Accumulating evidences indicated that the function of MCs in IBD is more complicated than originally thought, Animal and human clinical studies suggested that the contribution of these cells includes regulating epithelium permeability, immune signal transmittance, maintenance and resolution of inflammatory responses, and subsequent tissue remodeling [2, 30–34]. What’s more, the study showed that the increase of MCs infiltration near the epithelium resulted in a favorable microenvironment that expressed more beneficial proteins including ZO-1, FGF2, ANGPTL2, REG3γ, and REG3β, which are involved in signal transduction, cell growth, tissue repair, and homeostasis maintenance [2]. In addition to Wilcz-Villega et al. [35] study showed that a MCs tryptase increased permeability to macromolecules and decreased resistance in a CaCO2 epithelial cell layer system, our results further demonstrated that MCs-derived exosomes reduced ZO-1, OCLN and CLDN1 expression, leading to destroy intestinal epithelial barrier function, which provided a novel pathway of MCs in IBD. In intestinal inflammatory microenvironment, the interactions between MCs and IECs may result in aggravating intestinal inflammation and poor patient prognosis. Preventing intestinal epithelium-MCs communication may alleviate IBD progression, which provided an important treatment target for IBD therapy. Active MCs contributed to aggravate inflammation reaction and induced colitis-related cancer by releasing the classical pro-angiogenic and pro-inflammatory factors including VEGF, FGF-2, PDGF, and IL-6, and nonclassical pro-angiogenic factors proteases including tryptase and chymase. In addition to secreted soluble mediators, exosomes, a membrane vesicles contains numerous proteins, lipids, and even nucleic acids, play an important role in intercellular communication, which could induce transient or persistent phenotypic changes in the recipient cell [36, 37] and the role of exosomal miRNA in inflammation and barrier function has been highlighted [38].

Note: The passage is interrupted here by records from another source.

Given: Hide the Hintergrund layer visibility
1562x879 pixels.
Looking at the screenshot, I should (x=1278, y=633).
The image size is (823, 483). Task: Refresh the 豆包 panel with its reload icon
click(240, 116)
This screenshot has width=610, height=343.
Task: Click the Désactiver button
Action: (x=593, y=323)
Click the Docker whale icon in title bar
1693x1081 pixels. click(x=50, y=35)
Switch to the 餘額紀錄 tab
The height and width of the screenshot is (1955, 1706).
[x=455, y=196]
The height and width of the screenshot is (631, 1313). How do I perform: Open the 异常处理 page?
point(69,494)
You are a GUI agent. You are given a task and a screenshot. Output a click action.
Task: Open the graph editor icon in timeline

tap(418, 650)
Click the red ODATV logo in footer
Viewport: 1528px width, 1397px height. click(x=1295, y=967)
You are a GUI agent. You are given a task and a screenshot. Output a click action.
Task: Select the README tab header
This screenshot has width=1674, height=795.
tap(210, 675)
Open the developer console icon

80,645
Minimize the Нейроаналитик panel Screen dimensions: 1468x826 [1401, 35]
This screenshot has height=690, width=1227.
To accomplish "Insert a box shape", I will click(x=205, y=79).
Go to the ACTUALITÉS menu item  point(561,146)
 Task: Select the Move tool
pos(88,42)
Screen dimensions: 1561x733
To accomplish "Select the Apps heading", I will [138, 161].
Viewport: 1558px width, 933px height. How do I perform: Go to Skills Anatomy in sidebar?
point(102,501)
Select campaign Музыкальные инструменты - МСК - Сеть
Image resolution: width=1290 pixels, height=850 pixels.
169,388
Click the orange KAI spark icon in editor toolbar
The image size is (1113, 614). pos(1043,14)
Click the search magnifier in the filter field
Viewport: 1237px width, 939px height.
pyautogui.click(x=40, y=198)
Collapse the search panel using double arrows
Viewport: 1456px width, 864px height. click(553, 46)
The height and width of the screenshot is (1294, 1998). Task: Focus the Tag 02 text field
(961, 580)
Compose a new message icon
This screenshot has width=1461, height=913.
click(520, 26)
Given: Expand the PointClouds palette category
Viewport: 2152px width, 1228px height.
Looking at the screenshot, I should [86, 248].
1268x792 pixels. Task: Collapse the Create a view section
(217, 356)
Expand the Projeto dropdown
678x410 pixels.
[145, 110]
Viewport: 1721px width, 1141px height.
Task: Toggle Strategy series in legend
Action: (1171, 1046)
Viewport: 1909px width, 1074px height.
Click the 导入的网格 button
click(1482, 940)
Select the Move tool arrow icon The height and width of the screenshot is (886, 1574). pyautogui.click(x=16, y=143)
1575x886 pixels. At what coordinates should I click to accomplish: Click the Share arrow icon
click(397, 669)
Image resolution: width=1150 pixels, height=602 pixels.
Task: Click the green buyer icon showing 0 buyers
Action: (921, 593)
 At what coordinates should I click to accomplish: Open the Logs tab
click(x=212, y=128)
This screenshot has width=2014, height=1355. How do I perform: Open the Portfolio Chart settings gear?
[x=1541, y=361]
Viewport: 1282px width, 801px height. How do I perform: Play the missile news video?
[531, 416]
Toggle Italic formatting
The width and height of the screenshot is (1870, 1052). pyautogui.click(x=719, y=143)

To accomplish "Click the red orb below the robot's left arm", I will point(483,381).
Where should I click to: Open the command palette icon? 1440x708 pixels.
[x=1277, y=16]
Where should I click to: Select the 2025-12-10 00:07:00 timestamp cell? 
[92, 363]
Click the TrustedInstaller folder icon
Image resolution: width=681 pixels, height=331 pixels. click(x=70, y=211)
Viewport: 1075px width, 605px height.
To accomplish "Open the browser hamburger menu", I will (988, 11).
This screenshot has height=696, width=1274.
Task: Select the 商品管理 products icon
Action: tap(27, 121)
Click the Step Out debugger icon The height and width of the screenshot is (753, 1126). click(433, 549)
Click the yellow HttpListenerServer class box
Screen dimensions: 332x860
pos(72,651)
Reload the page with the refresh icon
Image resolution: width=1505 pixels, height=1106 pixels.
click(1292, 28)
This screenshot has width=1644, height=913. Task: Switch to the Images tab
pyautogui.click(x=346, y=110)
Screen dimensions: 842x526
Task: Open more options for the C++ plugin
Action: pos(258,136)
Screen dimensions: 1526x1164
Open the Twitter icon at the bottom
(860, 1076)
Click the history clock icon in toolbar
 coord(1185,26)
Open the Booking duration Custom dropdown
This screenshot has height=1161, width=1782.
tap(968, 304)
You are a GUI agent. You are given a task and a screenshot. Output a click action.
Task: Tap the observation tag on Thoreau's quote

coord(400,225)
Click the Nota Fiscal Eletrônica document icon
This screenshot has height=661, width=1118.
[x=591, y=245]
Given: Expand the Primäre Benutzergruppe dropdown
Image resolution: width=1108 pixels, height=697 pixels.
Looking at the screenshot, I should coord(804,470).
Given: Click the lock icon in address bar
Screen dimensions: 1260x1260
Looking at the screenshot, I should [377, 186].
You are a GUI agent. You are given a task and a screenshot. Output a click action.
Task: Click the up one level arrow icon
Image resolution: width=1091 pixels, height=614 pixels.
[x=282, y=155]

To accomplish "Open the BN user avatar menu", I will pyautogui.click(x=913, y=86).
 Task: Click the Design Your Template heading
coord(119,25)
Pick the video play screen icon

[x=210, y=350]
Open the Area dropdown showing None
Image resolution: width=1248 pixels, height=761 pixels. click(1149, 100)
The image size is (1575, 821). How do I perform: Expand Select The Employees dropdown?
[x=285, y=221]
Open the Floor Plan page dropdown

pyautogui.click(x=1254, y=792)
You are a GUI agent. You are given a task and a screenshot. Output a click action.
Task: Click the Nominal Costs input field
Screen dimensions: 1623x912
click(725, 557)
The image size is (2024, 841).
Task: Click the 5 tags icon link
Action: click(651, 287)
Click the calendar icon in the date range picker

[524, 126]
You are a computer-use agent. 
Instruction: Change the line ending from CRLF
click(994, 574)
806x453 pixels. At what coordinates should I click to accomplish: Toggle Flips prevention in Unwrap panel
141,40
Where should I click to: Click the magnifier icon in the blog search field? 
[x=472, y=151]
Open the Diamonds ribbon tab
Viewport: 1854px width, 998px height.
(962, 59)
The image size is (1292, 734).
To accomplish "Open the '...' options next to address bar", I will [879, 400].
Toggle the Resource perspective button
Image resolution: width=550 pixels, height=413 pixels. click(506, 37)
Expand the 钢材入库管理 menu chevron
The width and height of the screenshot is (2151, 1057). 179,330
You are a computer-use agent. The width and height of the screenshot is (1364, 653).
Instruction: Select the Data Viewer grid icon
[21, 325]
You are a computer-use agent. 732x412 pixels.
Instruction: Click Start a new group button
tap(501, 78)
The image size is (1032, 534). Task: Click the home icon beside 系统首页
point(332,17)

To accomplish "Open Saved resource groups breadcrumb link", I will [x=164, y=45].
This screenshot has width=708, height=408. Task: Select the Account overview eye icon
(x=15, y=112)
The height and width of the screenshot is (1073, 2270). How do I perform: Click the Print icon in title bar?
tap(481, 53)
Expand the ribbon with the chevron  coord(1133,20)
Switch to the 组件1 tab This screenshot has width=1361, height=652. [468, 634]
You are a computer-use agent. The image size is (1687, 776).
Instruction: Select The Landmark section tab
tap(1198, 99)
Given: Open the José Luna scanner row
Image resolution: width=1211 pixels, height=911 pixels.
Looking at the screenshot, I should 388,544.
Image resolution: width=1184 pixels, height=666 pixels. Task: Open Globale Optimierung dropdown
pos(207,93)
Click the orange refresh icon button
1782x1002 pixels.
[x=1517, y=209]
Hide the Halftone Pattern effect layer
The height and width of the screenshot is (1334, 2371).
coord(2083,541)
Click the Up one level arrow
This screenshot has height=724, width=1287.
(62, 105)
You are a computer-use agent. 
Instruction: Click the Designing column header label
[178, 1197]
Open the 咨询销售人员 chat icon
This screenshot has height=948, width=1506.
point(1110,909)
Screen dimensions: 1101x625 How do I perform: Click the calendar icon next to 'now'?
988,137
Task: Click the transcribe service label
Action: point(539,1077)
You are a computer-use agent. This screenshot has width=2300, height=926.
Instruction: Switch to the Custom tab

Interestingly, in line with our results, the Chevillet et al. [22] study have also revealed that different enrichment of MCs exosomal miRNA listed in Table 1 by quantitative and stoichiometric analysis, for example, miR-223, a pro-inflammatory miRNA, has been verified to target CLDN8 in IL-23 pathway [14], while inversely correlation between miR-21 expression and the levels of intestinal tight junction proteins OCLN and CLDN1 in intestinal ischemia–reperfusion group, compared with sham group [39], and lung cancer cells exosomal miR-23a inhibited tight junction protein ZO-1, thereby increasing vascular permeability and cancer transendothelial migration [40]. All these findings suggested that MCs exosomes have a global influence on intestinal barrier function by regulation of tight junction-related proteins. However, further work is required to elucidate the changes of inflammatory factors in IECs. Taken together, these findings provided an understanding that miRNAs are increased in patients with IBD. Thus, therapies targeting MCs, and in combination with existing conventional therapies, may serve as an effective treatment for active stage patients with IBD.

Conclusions

In conclusion, this study demonstrated that functional exosomal miRNAs can be transported from HMCs-1 to IECs. MCs-derived exosomal miRNAs shuttled into IECs, and destroyed intestinal epithelial barrier function by targeting to inhibit tight junction-related proteins. Thus, our study provided novel insights into the mechanisms of cell–cell interactions through which MCs regulated the intestinal epithelial barrier function via the exosomal miRNAs.

Additional file 1: Figure S1. Inhibition of miR-21/16 reversed the effect of exosome on IECs.

Additional file 2: Table S1. Enrichment of miRNAs derived by human mast cells was listed by miRNA array.